Task prompt: Quote exactly, and only, the lines of the material below from the line with "Identify the click" through the line with "Документы (71, 664)".

Records provided:
========================================================================

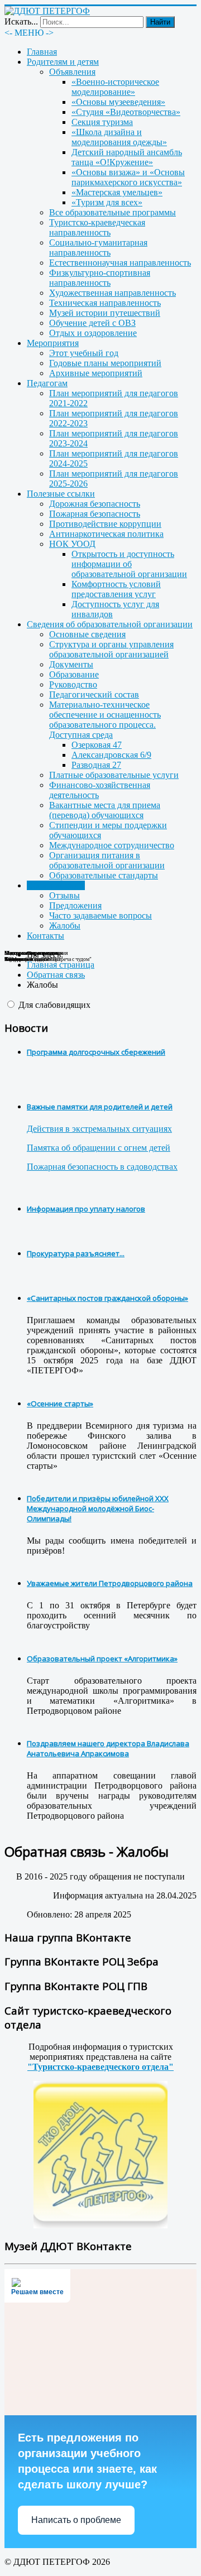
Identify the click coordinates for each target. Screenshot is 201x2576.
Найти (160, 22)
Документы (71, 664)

========================================================================

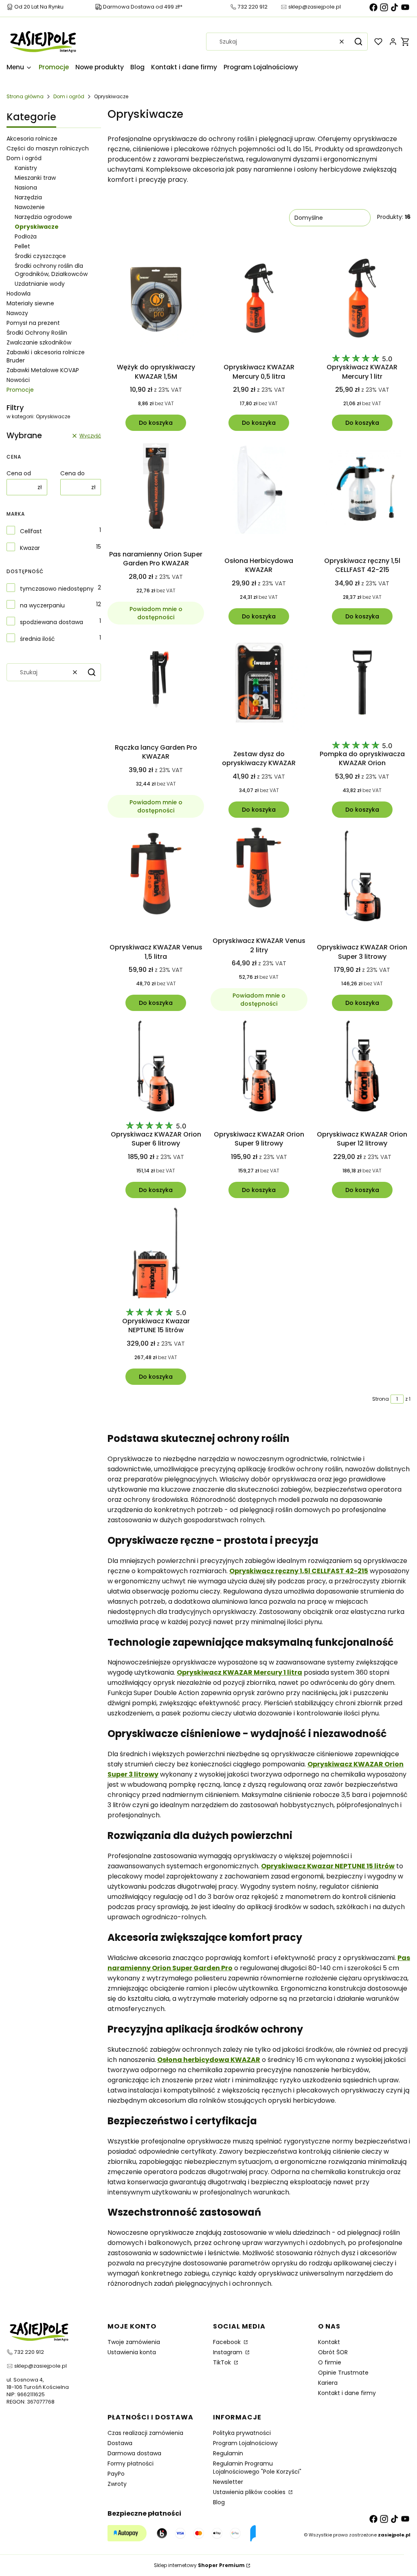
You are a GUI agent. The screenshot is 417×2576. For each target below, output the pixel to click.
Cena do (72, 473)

========================================================================

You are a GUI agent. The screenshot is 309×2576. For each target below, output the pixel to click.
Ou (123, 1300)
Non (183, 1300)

========================================================================

Written solution:
Identify the click coordinates for each target. Screenshot is 201x2576.
Найти (160, 22)
Документы (71, 664)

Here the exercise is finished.